BVB-Transfer: Callum Hudson-Odoi vom FC Chelsea soll die Offensive noch verstärken

Auf der Wunschliste von Trainer Marco Rose taucht neben Rechtsverteidiger Diogo Dalot von Manchester United nun überraschend auch der Name Callum Hudson-Odoi auf. Der Youngster des FC Chelsea, der in der Vergangenheit häufiger mit dem FC Bayern in Verbindung gebracht wurde, könnte in Zukunft die Offensive des BVB verstärken.

Den Berichten zufolge strebt Borussia Dortmund zunächst ein Leihgeschäft an.
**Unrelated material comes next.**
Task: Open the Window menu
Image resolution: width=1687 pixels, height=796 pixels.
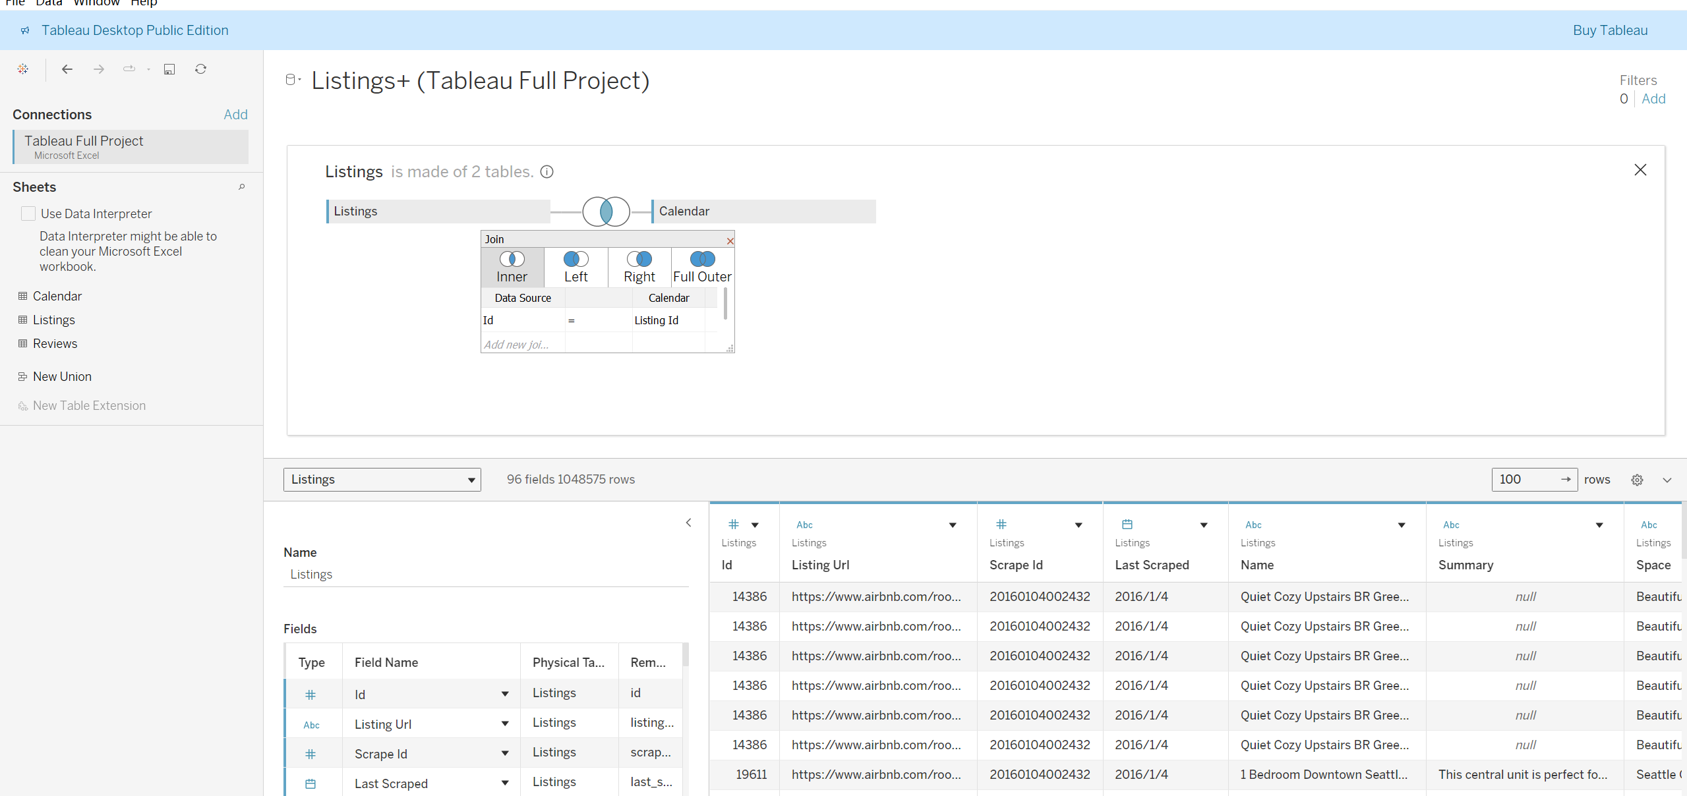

Der Spieler selbst soll von der Idee nicht abgeneigt sein und würde gerne in die Bundesliga wechseln, um mehr Spielpraxis zu bekommen.

BVB-Transferziel Callum Hudson-Odoi: Kaum Einsätze unter Thomas Tuchel beim FC Chelsea

Bei den Blues ist Callum Hudson-Odoi unter Trainer Thomas Tuchel nicht die erste Wahl. Mit Mason Mount, Kai Havertz, Hakim Ziyech, Christian Pulisic und Timo Werner hat der Flügelspieler enorme Konkurrenz. In den ersten drei Premier-League-Spielen stand der 20-Jährige zwar immer im Kader, zum Einsatz kam er jedoch nicht.

Dabei gilt Callum Hudson-Odoi auf der Insel als Mega-Talent. Insbesondere seine Schnelligkeit sowie seine Dribblings im 1 gegen 1 zeichnen ihn aus. Trotz seines jungen Alters kommt er bereits auf 57 Einsätze in der Premier League. Dabei gelangen dem dreimaligen Nationalspieler drei Treffer und neun Vorlagen.

Der BVB verhandelt mit dem FC Chelsea offenbar über einen Transfer von Callum Hudson-Odoi.

BVB-Transfer: Gehalt von Callum Hudson-Odoi könnte ein Knackpunkt sein

Beim BVB dürften seine Einsatzchancen also um einiges größer sein, zumal es dem Team nach dem Abgang von Jadon Sancho gerade auf dem Flügel an Qualität fehlt. Allerdings wird es für Sportdirektor Michael Zorc eine Herkulesaufgabe, den Transfer von Callum Hudson Odoi zu realisieren – noch dazu in sehr kurzer Zeit.

Neben einer bezahlbaren Leihgebühr müssten die BVB-Verantwortlichen nämlich auch eine Beteiligung am Gehalt aushandeln. Das wöchentliche Salär soll laut Informationen der Ruhr Nachrichten rund 120.000 Pfund betragen. Eine Summe, die Borussia Dortmund aufgrund der aktuellen Pandemie wohl kaum alleine stemmen kann.

Callum Hudson-Odoi: Transfer zum BVB muss spätestens Dienstag über die Bühne gehen

Ob sich der Transfer letztlich realisieren lässt, entscheidet sich spätestens am Dienstag (31. August), wenn das Transferfenster offiziell schließt. Bis dahin wartet auf die Verantwortlichen des BVB noch eine Menge Arbeit.

BVB-Sportdirektor Michael Zorc hat kurz vor Ende des Transferfensters noch eine Menge zu tun.

Am Liebsten würde man sich nämlich auch noch von einigen Spielern trennen. Zu den Wechselkandidaten zählen nach wie vor Roman Bürki, Marius Wolf und Nico Schulz, der von einem Klub aus der Türkei umworben wird.

BVB-Transfer: Marco Rose will mögliche Neuzugänge in der Länderspielpause integrieren

Für Trainer Marco Rose ist nun erst einmal Zeit zum Durchatmen angesagt. Nach dem Last-Minute-Sieg gegen die TSG Hoffenheim kann der Coach die Länderspielpause dafür nutzen, die Rückkehrer weiter ins Team zu integrieren. Möglicherweise kann er in Kürze noch weitere Neuzugänge wie Callum Hudson-Odoi oder Diogo Dalot begrüßen.